It's a Big Daddy Thing is the second full-length album by American rapper Big Daddy Kane. It was released on September 19, 1989 by Cold Chillin' Records and Warner Bros. Records. Critics call it his best album by far.

Background
Unlike his debut album, which was solely produced by Marley Marl, Kane himself produced the majority of the album. Production was also provided by Prince Paul, Easy Mo Bee, Teddy Riley, Mister Cee, as well as Marley Marl. In character with his first album and many other albums of the day, It's a Big Daddy Thing branches out into different styles, from battle rhymes to love ballads and more.

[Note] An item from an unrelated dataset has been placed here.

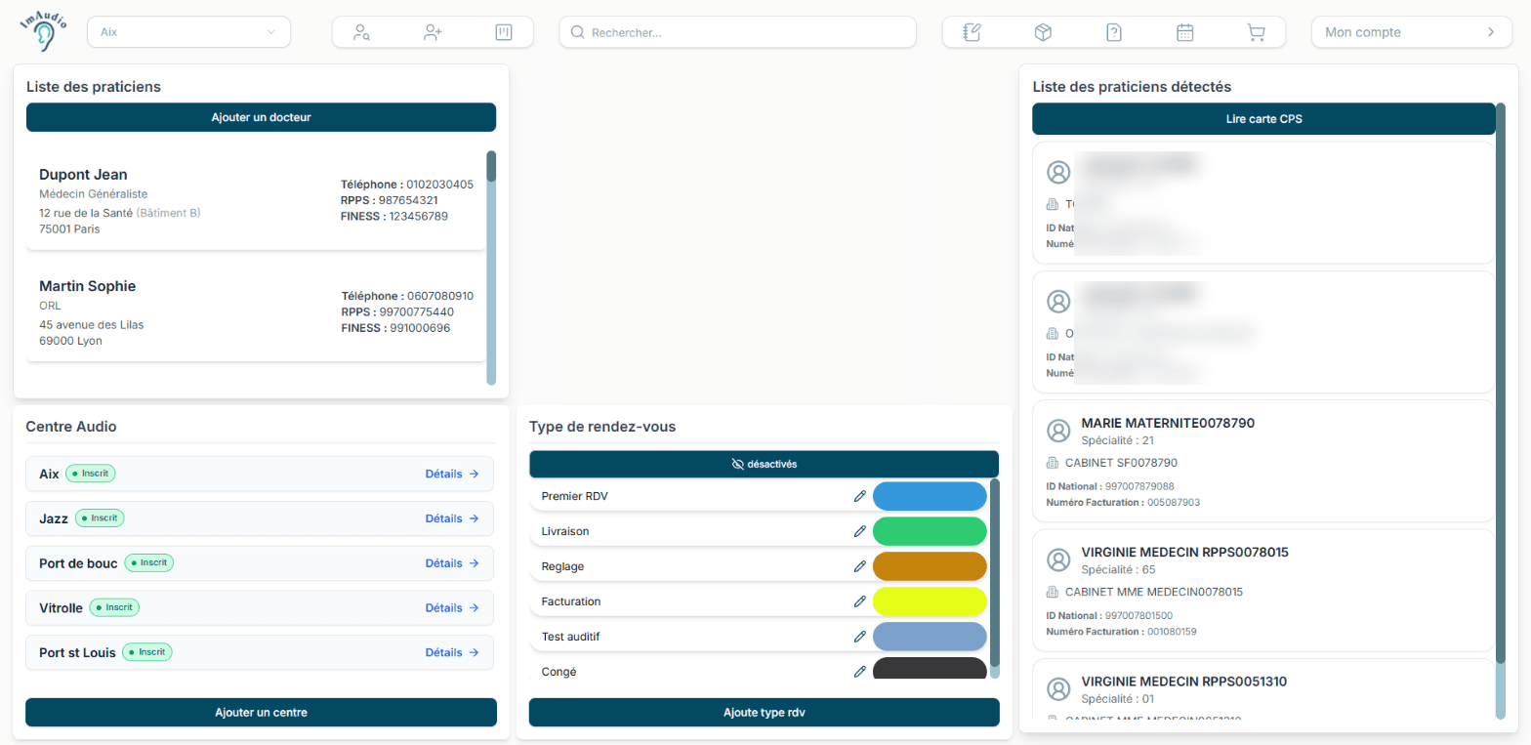Click Lire carte CPS button
1531x745 pixels.
(1263, 119)
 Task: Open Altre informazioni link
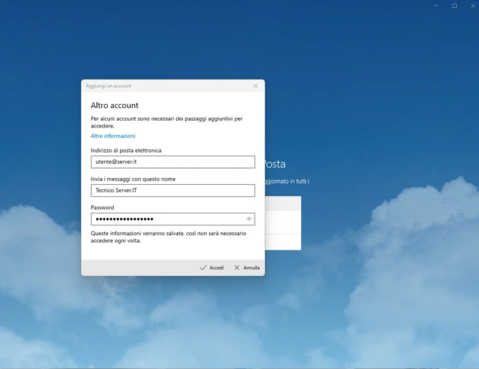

His later posturing as a self-proclaimed ladies' man is somewhat foreshadowed by the hit song "Smooth Operator". 

Even though "Wrath of Kane" had already been recorded & released on the "I'll Take You There" single, a decision was made to include a live performance taken from the Apollo Theater. The studio version has never been released on compact disc.

To date, it is his most successful effort commercially, certified gold by RIAA.

Legacy
In 1998, the album was selected as one of The Source's 100 Best Rap Albums.

In 2004, the song, "Warm it Up, Kane" appeared at classic hip hop radio station Playback FM, in the popular video game Grand Theft Auto: San Andreas.

In 2008, the single "I Get The Job Done" was ranked number 57 on VH1's 100 Greatest Songs of Hip Hop.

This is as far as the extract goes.